Same coaches, same old stories
• New York Giants (1-4)
5.5 Vegas win total | 2-3 vs. spread
The Giants are a league-worst 2-15 in their past 17 games with bottom-five rankings on both sides of the ball over that span. They’re without Malik Nabers, their best offensive player, and their rookie quarterback, Jaxson Dart, accounted for two interceptions and an unforced fumble during a streak of five consecutive possessions ending in turnovers against the Saints.
“Five in a row — it’s tough to do,” coach Brian Daboll said.
It hadn’t happened in the NFL since 2016, when Ryan Fitzpatrick had six interceptions for the Jets at Kansas City. It hadn’t happened before that since 2010.
• Miami Dolphins (1-4)
7.5 Vegas win total | 2-3 vs. spread
The potentially career-threatening injury Tyreek Hill suffered last week drove home the idea that the Dolphins’ contending window closed last season. Miami seemed to know it already, cutting age and salary from the defense in the offseason.
Blowing a 17-0 lead to lose at Carolina, which had lost 38 consecutive games when trailing by at least that many, affirmed once again that Miami can no longer trust a defense that has fallen from seventh in EPA per play last season to 31st now, ahead of only Dallas.
• Cleveland Browns (1-4)
5.5 Vegas win total | 2-3 vs. spread
Rookie third-round quarterback Dillon Gabriel made his NFL debut Sunday.
The result: a 12th consecutive Browns game when the offense finished with negative EPA. That streak is twice as long as any other active one (Tennessee is next with six in a row) and one reason Cleveland fell 21-17 to Minnesota in London.

> **Stored entries**
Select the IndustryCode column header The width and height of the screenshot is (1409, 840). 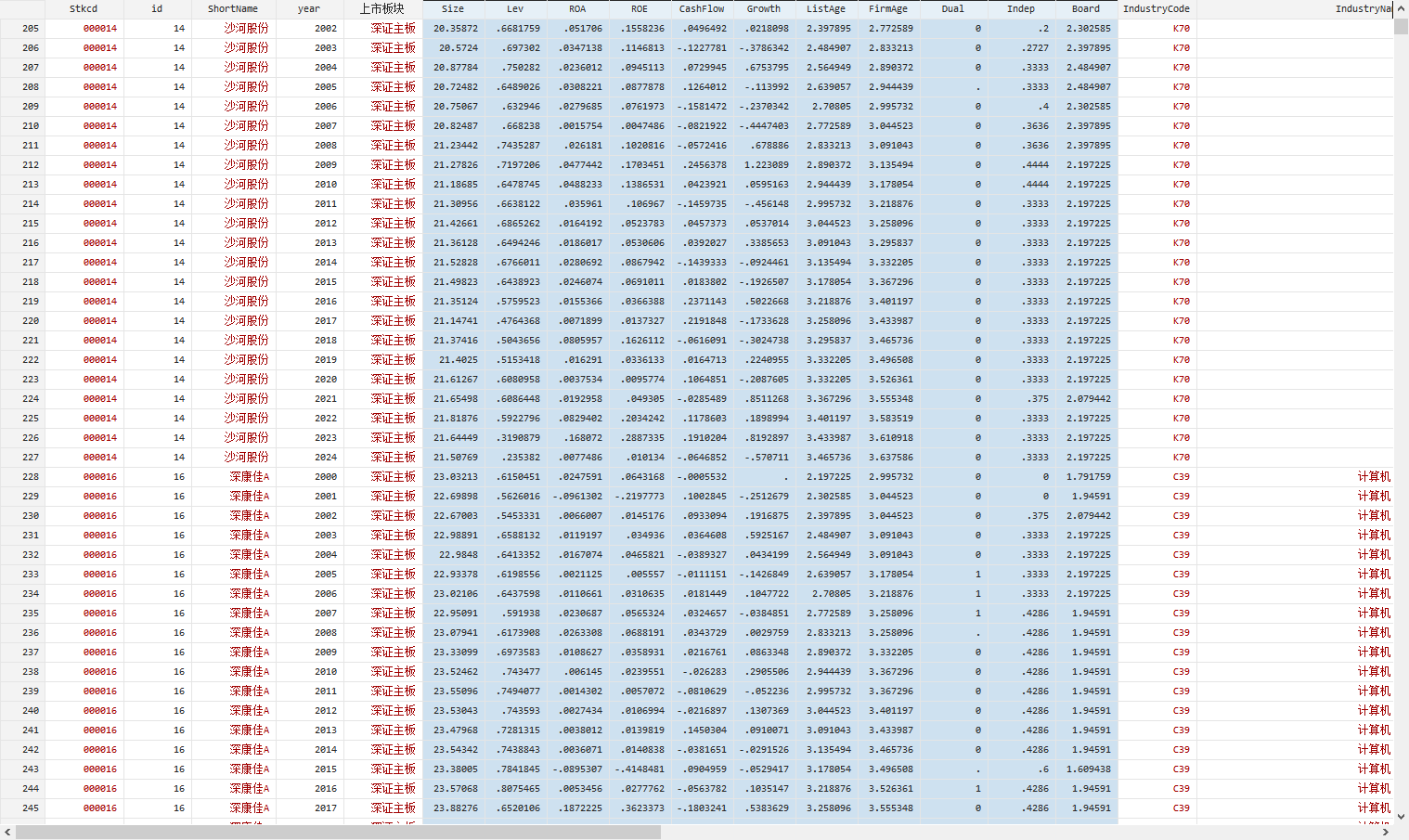[x=1156, y=8]
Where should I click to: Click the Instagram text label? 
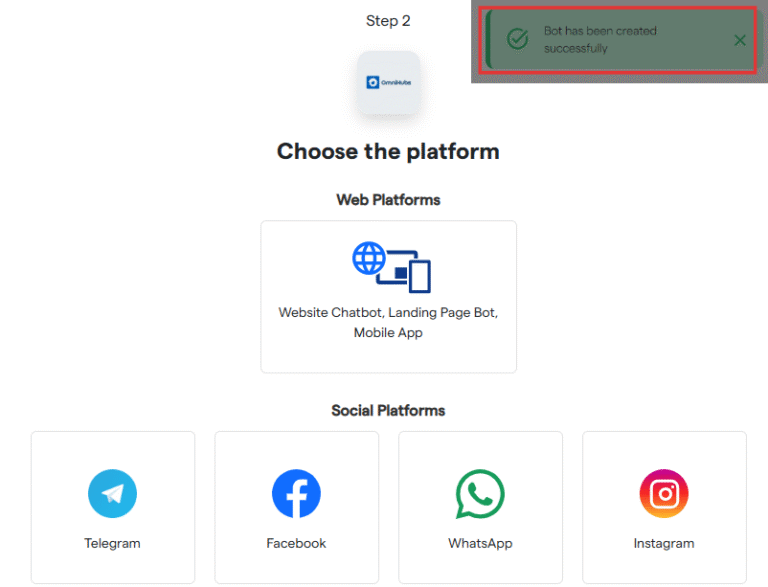pos(664,544)
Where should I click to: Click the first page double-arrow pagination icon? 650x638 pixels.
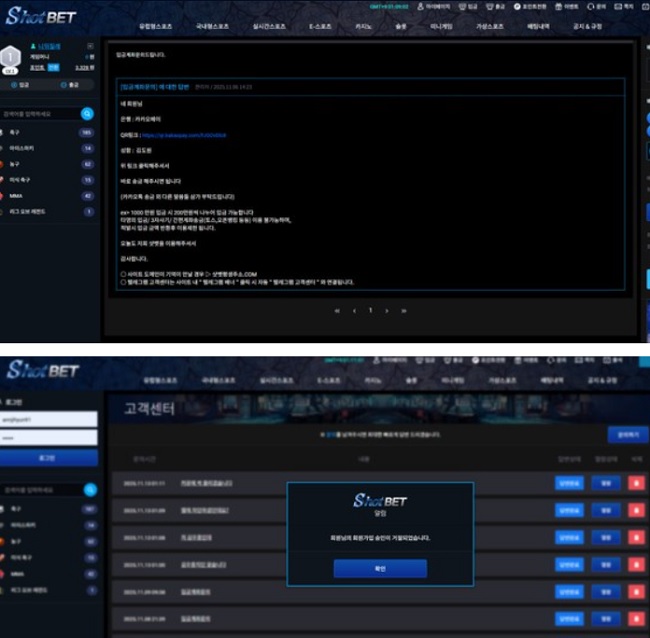tap(336, 311)
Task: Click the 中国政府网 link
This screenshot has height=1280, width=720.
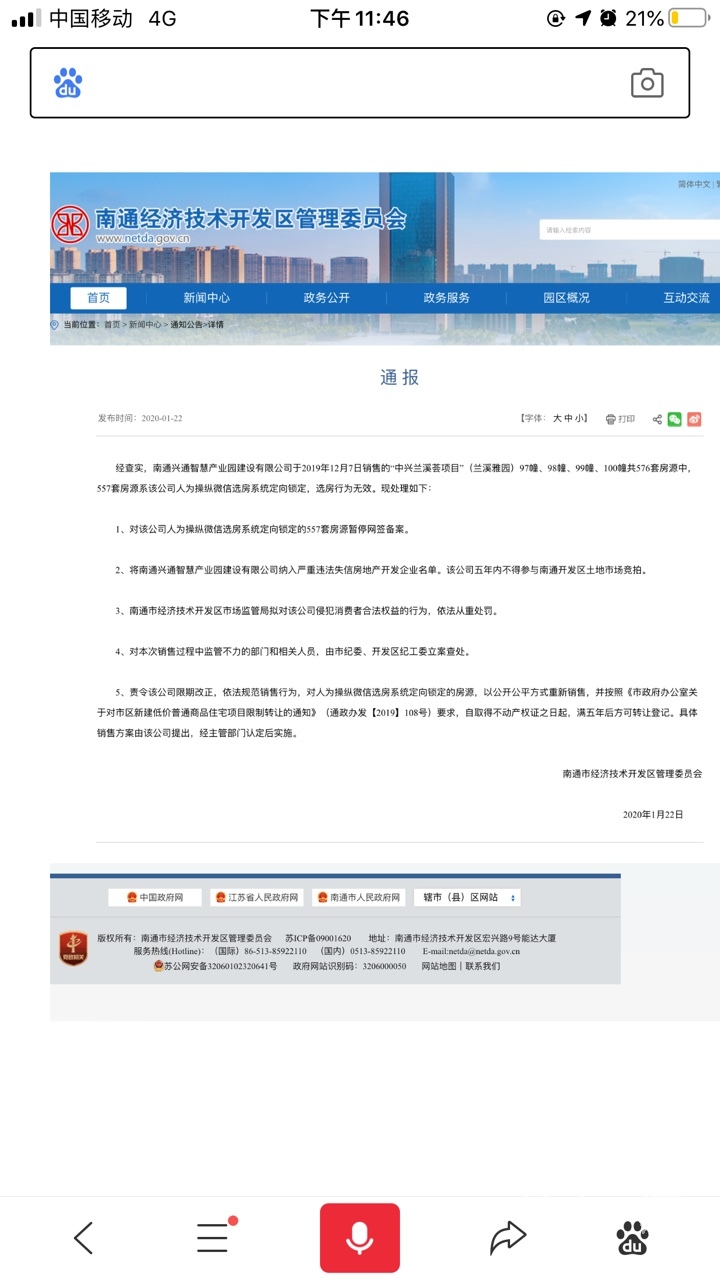Action: coord(155,898)
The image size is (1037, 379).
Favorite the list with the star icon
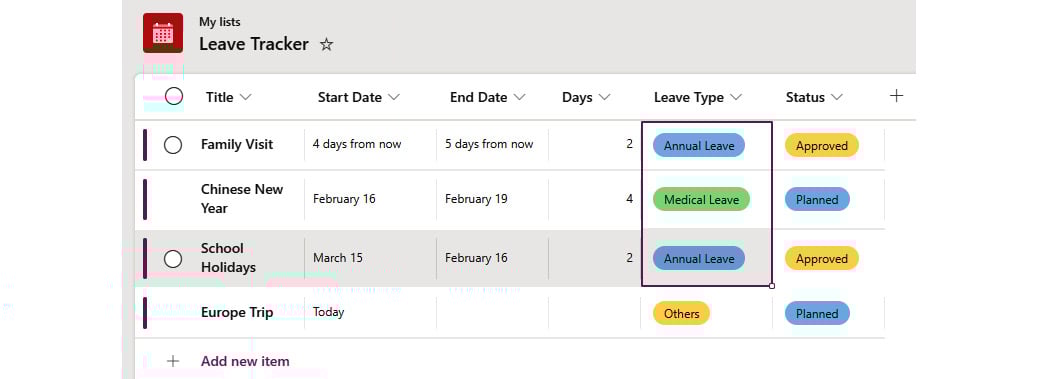pyautogui.click(x=326, y=44)
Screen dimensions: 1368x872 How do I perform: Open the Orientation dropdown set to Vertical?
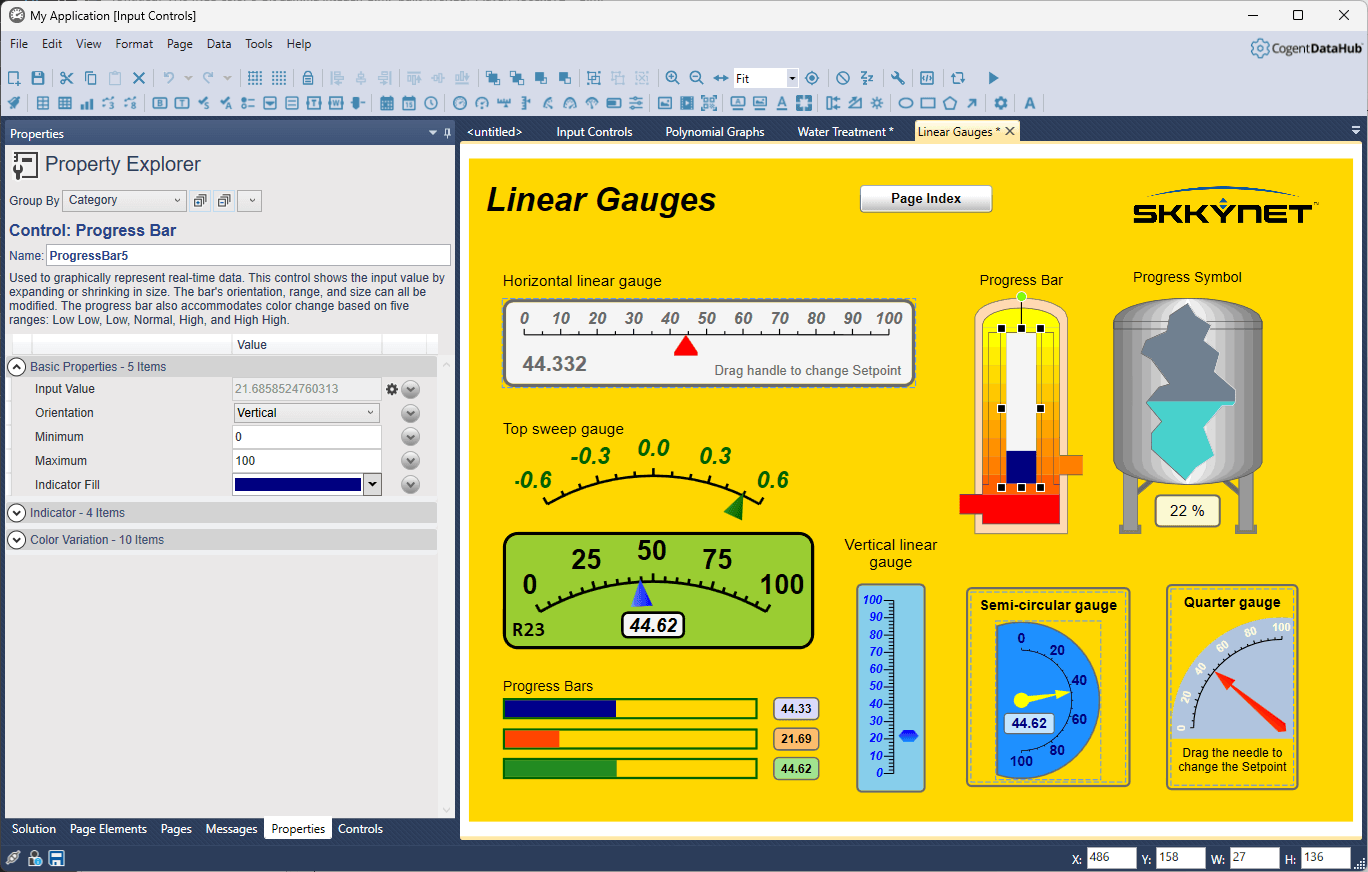(x=306, y=413)
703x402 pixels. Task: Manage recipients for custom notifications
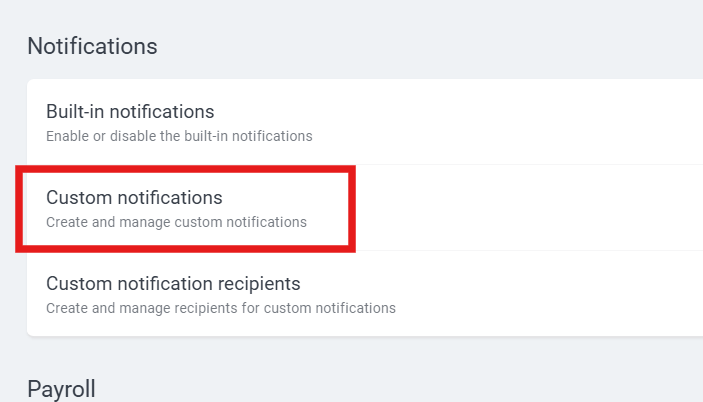tap(173, 294)
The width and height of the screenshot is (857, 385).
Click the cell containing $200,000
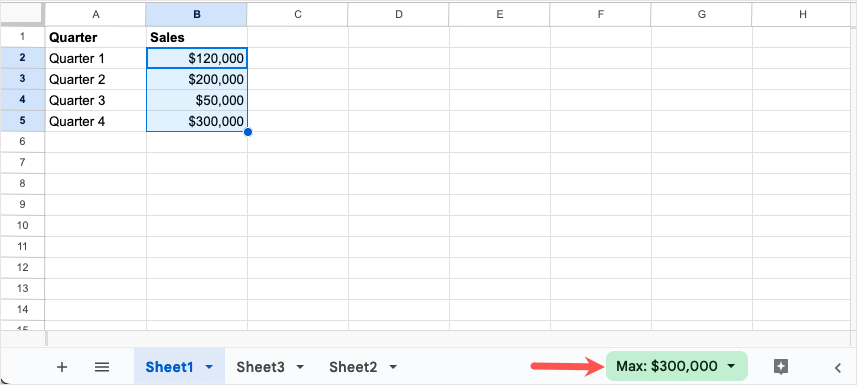(197, 79)
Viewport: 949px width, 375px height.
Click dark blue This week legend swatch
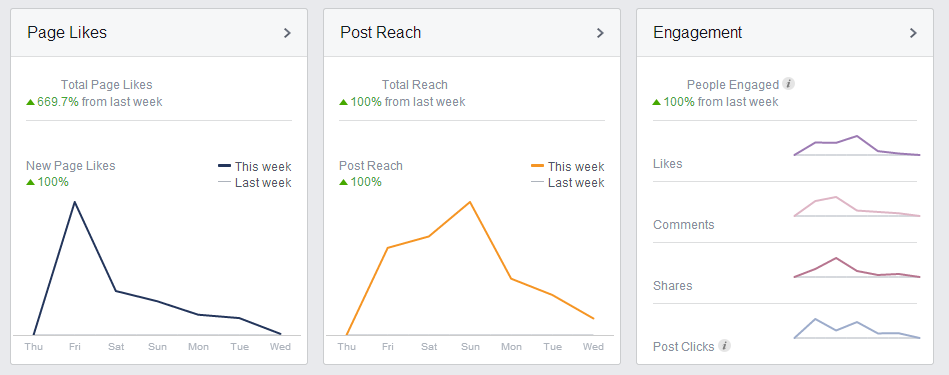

> **TASKS FOR THIS EXERCISE**
1. From the NFL team rundown, reproduce the passage starting at "Same coaches, same" and ending at "Brian Daboll said." word for word.
2. Carry on the NFL team rundown past its final sentence.

> **EXERCISE ANSWERS**
1.
Same coaches, same old stories
• New York Giants (1-4)
5.5 Vegas win total | 2-3 vs. spread
The Giants are a league-worst 2-15 in their past 17 games with bottom-five rankings on both sides of the ball over that span. They’re without Malik Nabers, their best offensive player, and their rookie quarterback, Jaxson Dart, accounted for two interceptions and an unforced fumble during a streak of five consecutive possessions ending in turnovers against the Saints.
“Five in a row — it’s tough to do,” coach Brian Daboll said.

2.
The Browns rank first on defense and last on offense by EPA per play since hiring Jim Schwartz as defensive coordinator in 2023.
Even the Browns’ defense let down Sunday, but for the 33rd time in 39 games with Schwartz, the Browns produced more EPA on defense than they did in the other two phases of the game combined. That’s 85 percent of the time, the highest rate for any defensive coordinator with any team since at least 2000 (minimum 32 games).
No defense, no Tier 1 QB to compensate
• Cincinnati Bengals (2-3)
9.5 Vegas win total | 1-4 vs. spread
No Joe Burrow, no chance for the Bengals, who have lost their last three games by a combined 76 points.
Cincinnati has lost by at least 13 points in three consecutive games within a season for the first time since 2002. The Bengals lost four in a row by that much back then, earning the No. 1 pick in the 2003 draft, which was used on Carson Palmer.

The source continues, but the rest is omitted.